Parmi les diverses manifestations commémorant le 500e anniversaire de la publication par Martin Luther de ses quatre-vingt quinze thèses, le colloque Protestantismes convictions et engagements, organisé par la Fédération protestante de France à la Mairie de Paris, les 22 et 23 septembre 2017, restera un événement marquant par la qualité des contributions et l’intervention du président de la République, qui déclara notamment : « Ma conviction profonde est que je ne rendrais nullement service à la laïcité si je m’adressais à vous comme à une association philosophique. Votre identité de protestants ne se construit pas dans la sécheresse d’une sociologie, mais dans un dialogue intense avec Dieu et c’est cela que la République respecte. » Et Emmanuel Macron d’affirmer : « J’aime que vous démontriez que vos origines si diverses, vos traditions si variées, vos intonations parfois éloignées soient la source d’une fraternité retrouvée, et non de division. »

Cette démonstration toujours à reprendre sera au cœur d’autres commémorations de cet anniversaire, telle celle où sera présentée en l’abbaye de Westminster, le 31 octobre, la décision du Conseil consultatif anglican de recevoir la Déclaration commune sur la doctrine de la justification. L’annonce de cet évènement nous rappelle que la Réforme du xvie siècle ne fut pas seulement continentale : précédée par des mouvements comme celui de Wycliff outre-Manche, elle prit un visage bien particulier en Angleterre, d’Henri VIII à Élisabeth Ière, sous l’impulsion de personnalités aussi diverses que Latimer, Cranmer, Parker… Le Concile Vatican II ne soulignait-il pas qu’« à la suite d’évènements que l’on a coutume d’appeler la Réforme » il résulta plusieurs Communions séparées de Rome, parmi lesquelles « la Communion anglicane occupe une place particulière » du fait qu’elle « garde en partie les traditions et les structures catholiques » (Unitatis redintegratio n° 13) ?

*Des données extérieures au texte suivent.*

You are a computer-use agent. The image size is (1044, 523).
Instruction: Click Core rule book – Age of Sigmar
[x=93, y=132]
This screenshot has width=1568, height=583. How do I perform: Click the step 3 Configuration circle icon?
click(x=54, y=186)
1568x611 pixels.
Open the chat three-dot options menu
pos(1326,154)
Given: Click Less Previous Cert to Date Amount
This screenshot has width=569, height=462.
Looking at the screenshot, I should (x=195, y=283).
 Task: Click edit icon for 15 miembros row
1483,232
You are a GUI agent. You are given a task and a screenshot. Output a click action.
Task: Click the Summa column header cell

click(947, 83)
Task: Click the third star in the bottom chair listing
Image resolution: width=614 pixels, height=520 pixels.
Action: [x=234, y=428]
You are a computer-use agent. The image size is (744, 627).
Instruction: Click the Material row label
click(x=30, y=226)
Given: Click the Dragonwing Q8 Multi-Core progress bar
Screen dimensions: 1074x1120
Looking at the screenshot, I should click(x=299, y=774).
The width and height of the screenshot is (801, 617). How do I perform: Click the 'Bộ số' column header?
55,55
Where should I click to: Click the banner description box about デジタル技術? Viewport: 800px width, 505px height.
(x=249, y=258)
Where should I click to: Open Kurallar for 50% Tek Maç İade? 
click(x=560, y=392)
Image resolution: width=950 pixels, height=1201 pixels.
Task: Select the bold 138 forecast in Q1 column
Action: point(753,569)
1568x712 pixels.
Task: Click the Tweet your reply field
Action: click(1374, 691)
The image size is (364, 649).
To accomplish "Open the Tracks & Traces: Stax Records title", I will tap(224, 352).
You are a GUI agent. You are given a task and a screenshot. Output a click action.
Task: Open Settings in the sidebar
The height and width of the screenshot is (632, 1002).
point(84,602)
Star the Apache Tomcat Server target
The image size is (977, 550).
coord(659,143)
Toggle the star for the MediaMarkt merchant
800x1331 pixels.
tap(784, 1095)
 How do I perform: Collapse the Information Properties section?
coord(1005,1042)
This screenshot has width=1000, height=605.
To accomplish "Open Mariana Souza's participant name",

La Communion anglicane ne rassemble pas seulement des sensibilités ecclésiales diverses. Du fait de la mondialisation, elle unit des Églises enracinées dans des situations socio-culturelles fort différentes et qui évoluent rapidement. Ainsi, le poids de l’Afrique ne cesse de s’étendre avec l’accueil du Soudan comme 39e province de la Communion, au moment où un récent sondage du British Social Attitudes indique que seulement 15 % de la population britannique déclare adhérer à l’Église anglicane, moitié moins qu’en 2000, tandis que 53 % se décrit comme « sans religion ».

Comment parvenir à promouvoir une réelle communion entre des Églises membres si diverses ? La question prend un singulier relief avec la réunion de ses 39 primats en ce début du mois d’octobre. Certes, au cours des dernières décennies, l’anglicanisme a connu bien des épreuves qu’Istina a déjà analysées [LVIII (2013) n° 2]. L’absence à Canterbury des archevêques Nathles Okoh du Nigéria, Onesphore Rwaje du Rwanda et Stanley Ntagali en Ouganda en raison de l’évolution de l’Église épiscopale américaine et de l’Église épiscopale écossaise sur le mariage de personnes de même sexe, manifeste la persistance de ces difficultés.

Confrontée à ce défi d’une « fraternité retrouvée », la Communion anglicane n’en joue pas moins un rôle important dans le mouvement œcuménique, du fait de ses particularités et de son expérience. Ce numéro voudrait en rendre compte, non seulement grâce au tour d’horizon des dialogues bilatéraux proposé par John Gibaut mais aussi par les divers documents analysés et traduits. Avec la déclaration commune du pape François et de l’archevêque Justin, deux d’entre eux retiendront sans doute l’attention des lecteurs d’Istina. D’une part, celui du Conseil consultatif anglican sur la réception des ministères, compte tenu de l’attachement de la tradition anglicane à l’épiscopat historique et de son pragmatisme pour progresser dans la réconciliation des Églises. D’autre part, celui du Réseau anglican pour les questions interreligieuses sur la douloureuse question du sionisme chrétien et de la Palestine, Terre de la Promesse ? Ce dernier nous rappelle indirectement que l’unité des chrétiens est indissociable de leur relation au peuple juif.